[Start of Source material]

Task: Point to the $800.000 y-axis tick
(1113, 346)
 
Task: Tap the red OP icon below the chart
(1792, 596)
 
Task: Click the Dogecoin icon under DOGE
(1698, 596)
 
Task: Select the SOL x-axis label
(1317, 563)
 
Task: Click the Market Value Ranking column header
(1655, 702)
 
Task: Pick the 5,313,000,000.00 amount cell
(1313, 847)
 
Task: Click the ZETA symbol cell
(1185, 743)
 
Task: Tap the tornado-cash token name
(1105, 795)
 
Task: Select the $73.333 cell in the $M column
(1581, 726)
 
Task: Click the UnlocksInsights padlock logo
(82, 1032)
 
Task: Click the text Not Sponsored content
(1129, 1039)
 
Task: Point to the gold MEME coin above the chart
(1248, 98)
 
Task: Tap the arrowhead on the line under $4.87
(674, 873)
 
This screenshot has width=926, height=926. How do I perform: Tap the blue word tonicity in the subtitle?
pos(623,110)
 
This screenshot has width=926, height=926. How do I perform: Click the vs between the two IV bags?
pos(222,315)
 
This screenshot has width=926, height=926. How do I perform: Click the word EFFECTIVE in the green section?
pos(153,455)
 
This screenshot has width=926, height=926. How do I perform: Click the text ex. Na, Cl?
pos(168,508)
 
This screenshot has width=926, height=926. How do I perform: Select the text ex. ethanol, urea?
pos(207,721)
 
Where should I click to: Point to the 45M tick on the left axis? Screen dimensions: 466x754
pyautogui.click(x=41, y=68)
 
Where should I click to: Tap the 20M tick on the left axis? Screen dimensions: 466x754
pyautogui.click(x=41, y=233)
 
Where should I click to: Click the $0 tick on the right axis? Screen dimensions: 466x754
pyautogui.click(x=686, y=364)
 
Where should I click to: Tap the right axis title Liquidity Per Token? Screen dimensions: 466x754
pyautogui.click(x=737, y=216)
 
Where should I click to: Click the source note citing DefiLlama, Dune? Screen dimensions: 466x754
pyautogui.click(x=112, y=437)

[End of Source material]

Task objective – Add 148 to every coordinate in the answers and give all the entries again, requests included, covering everything from the start of the entries down to the line containing "(1655, 702)".

Problem solution –
Task: Point to the $800.000 y-axis tick
(1261, 494)
 
Task: Tap the red OP icon below the chart
(1940, 744)
 
Task: Click the Dogecoin icon under DOGE
(1846, 744)
 
Task: Select the SOL x-axis label
(1465, 711)
 
Task: Click the Market Value Ranking column header
(1803, 850)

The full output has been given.